Datensätze >>
§ §
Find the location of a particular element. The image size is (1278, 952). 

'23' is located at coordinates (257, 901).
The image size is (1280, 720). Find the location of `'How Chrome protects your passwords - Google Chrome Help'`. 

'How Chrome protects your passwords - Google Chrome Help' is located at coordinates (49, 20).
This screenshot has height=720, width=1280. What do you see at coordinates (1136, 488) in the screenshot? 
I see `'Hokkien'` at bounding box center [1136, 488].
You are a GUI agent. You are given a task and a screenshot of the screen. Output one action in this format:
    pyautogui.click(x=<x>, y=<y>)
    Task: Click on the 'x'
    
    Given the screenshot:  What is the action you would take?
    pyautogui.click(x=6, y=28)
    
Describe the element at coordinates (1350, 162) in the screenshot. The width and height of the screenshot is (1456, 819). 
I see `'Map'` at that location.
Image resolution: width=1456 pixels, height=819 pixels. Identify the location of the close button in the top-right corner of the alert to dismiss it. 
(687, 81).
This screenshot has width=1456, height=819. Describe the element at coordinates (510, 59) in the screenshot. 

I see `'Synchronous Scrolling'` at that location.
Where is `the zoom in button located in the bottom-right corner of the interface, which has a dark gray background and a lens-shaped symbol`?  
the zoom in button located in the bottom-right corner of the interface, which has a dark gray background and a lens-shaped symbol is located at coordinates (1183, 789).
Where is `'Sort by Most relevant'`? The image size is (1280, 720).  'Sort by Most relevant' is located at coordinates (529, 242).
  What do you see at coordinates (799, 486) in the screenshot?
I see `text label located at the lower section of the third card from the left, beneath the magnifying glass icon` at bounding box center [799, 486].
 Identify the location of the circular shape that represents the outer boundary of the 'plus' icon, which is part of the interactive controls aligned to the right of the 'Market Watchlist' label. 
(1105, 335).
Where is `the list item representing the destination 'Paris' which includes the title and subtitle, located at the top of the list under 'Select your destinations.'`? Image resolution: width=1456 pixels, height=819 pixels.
§ §
Was zu tun ist >> Formatiere sämtliche Einträge oben als Markdown-Tabelle mit den Spalten „Nr“ für die fortlaufende Zeilennummer und „Inhalt“ für die jeweilige Zeile. Leerzeilen werden dabei ausgelassen.

Ergebnis >>
| Nr | Inhalt |
|---|---|
| 1 | Find the location of a particular element. The image size is (1278, 952).  |
| 2 | '23' is located at coordinates (257, 901). |
| 3 | The image size is (1280, 720). Find the location of `'How Chrome protects your passwords - Google Chrome Help'`.  |
| 4 | 'How Chrome protects your passwords - Google Chrome Help' is located at coordinates (49, 20). |
| 5 | This screenshot has height=720, width=1280. What do you see at coordinates (1136, 488) in the screenshot?  |
| 6 | I see `'Hokkien'` at bounding box center [1136, 488]. |
| 7 | You are a GUI agent. You are given a task and a screenshot of the screen. Output one action in this format: |
| 8 |     pyautogui.click(x=<x>, y=<y>) |
| 9 |     Task: Click on the 'x' |
| 10 |     Given the screenshot:  What is the action you would take? |
| 11 |     pyautogui.click(x=6, y=28) |
| 12 | Describe the element at coordinates (1350, 162) in the screenshot. The width and height of the screenshot is (1456, 819).  |
| 13 | I see `'Map'` at that location. |
| 14 | Image resolution: width=1456 pixels, height=819 pixels. Identify the location of the close button in the top-right corner of the alert to dismiss it.  |
| 15 | (687, 81). |
| 16 | This screenshot has width=1456, height=819. Describe the element at coordinates (510, 59) in the screenshot.  |
| 17 | I see `'Synchronous Scrolling'` at that location. |
| 18 | Where is `the zoom in button located in the bottom-right corner of the interface, which has a dark gray background and a lens-shaped symbol`?   |
| 19 | the zoom in button located in the bottom-right corner of the interface, which has a dark gray background and a lens-shaped symbol is located at coordinates (1183, 789). |
| 20 | Where is `'Sort by Most relevant'`? The image size is (1280, 720).  'Sort by Most relevant' is located at coordinates (529, 242). |
| 21 |   What do you see at coordinates (799, 486) in the screenshot? |
| 22 | I see `text label located at the lower section of the third card from the left, beneath the magnifying glass icon` at bounding box center [799, 486]. |
| 23 |  Identify the location of the circular shape that represents the outer boundary of the 'plus' icon, which is part of the interactive controls aligned to the right of the 'Market Watchlist' label.  |
| 24 | (1105, 335). |
| 25 | Where is `the list item representing the destination 'Paris' which includes the title and subtitle, located at the top of the list under 'Select your destinations.'`? Image resolution: width=1456 pixels, height=819 pixels. |